Getting under Someone Else’s Skin
(click below to view the video or read on if you’d prefer!)
How did you find using “SWAY”©? For those readers who may have missed the article on this model of persuasion, a very brief recap:
- ‘S’ is for ‘Significance‘ where you investigate the interest and need of your audience – whether it’s one individual or several people – around the matter you want to influence them over. The challenge there is to ask the right questions to open them up.
- ‘W’ is for ‘Way of being‘ where you decode your audience’s way of functioning, how they behave, what kind of personality they are. Here it’s about really listening to the words people use and not assuming that we are all the same even if we use the same words.
- ‘A’ is for ‘Adapt‘ because, once you know what your target audience is interested in and how they function, you need to adapt your communication to match their need and style. The challenge in this stage is to get your mind to shift enough that you can effectively do that.
- Finally, ‘Y’ is for ‘get readY‘ (so you see how creative I can be!). This final stage covers a number of activities to finely hone your message once you know how to pitch it. The challenge here is to cover all bases in order to come out with a very sleek communication.
For more on “SWAY”©, go to the dedicated video and article by clicking here.
The interesting thing is that, once you really have assimilated “SWAY”©, it becomes second nature and you naturally pay attention to people, listen better and communicate better. The model works just as well for a big project where you need to get many stakeholders’ sponsorship as it does for a meeting where you’re trying to get enough people to subscribe to your point of view. In the case of the big project, you can use “SWAY”©in a very elaborate manner while during the meeting you can just use it in your head and quickly decode people and use their words in your own sentences.
So let’s look at two examples of using “SWAY”©:
You’re at the ‘W’ stage and trying to make sense of another person. You are sitting with someone talking about all the impediments of a computer infrastructure. They go on about the errors, the delays and the costs. This person is a “problem talker“. When they look at a situation, they see its shortcomings and their brain hungers for fixes. This kind of person will use words like “problems”, “issues” and “concerns”. They will worry about things going wrong. Conversely, consider the vocabulary of the “achiever“: it will all be about “possibilities”, “opportunities”, “expectations” and “results” – the language of goals being set, pursued and attained. Does this help?
So what I’d like you to do after you’ve watched this article is start paying more attention to your colleagues’ words: can you spot the different personalities in your team?
Now let’s move on to the ‘A’ stage where you want to use what you learnt to make sure you adjust your communication to your audience. Going back to the example of the “problem talker”, their mode of operation means that you will need to talk about cost savings and risk reduction, in short you will focus your comments on the solutions which your project will bring, the issues it will solve, and the problems it will fix.

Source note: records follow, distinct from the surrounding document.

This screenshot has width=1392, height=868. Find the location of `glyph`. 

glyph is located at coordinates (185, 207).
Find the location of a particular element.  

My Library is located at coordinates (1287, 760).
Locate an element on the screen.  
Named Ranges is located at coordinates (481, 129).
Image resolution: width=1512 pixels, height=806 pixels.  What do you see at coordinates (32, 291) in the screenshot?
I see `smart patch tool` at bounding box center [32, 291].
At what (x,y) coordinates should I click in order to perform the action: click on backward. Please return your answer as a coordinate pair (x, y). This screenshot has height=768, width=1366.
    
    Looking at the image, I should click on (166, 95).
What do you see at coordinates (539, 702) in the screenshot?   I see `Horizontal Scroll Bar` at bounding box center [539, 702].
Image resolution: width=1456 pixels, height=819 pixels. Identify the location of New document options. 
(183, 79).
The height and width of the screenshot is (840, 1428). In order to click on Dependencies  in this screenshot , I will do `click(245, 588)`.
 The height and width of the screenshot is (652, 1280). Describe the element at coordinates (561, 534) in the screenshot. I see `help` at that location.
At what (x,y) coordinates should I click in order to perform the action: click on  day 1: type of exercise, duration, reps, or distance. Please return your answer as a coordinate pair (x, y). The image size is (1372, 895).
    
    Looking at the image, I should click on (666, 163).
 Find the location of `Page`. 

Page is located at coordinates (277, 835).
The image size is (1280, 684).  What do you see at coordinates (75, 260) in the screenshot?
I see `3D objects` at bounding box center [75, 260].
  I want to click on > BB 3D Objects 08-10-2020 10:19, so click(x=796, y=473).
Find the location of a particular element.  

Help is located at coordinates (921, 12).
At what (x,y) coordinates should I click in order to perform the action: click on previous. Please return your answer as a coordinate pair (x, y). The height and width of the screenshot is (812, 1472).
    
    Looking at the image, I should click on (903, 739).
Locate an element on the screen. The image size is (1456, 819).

Conversely, to the person who is sharing with you their commercial ambitions and is all about achieving more, you will pitch all the exciting new things which the project will enable, all the benefits for the future – such as straight-through processing, more robust reports, and more up-to-date information. Like them, your language will be that of goal attainment, showing that you share the person’s mindset and ambitions. With the problem talker, your words would have echoed his concerns and the need for remediation. Do you see how different you might make your pitch?
So another thing for you to go and try out. See what you think you’ve learnt about someone and then practice persuading them: adapt your communication style to what you think the person will welcome rather than what you would ordinarily do. And see what happens!
I hope these two practical illustrations of “SWAY”©will be useful to you. Influence and persuasion are crucial to get ahead in the corporate world because they make you politically-savvy (rather than political).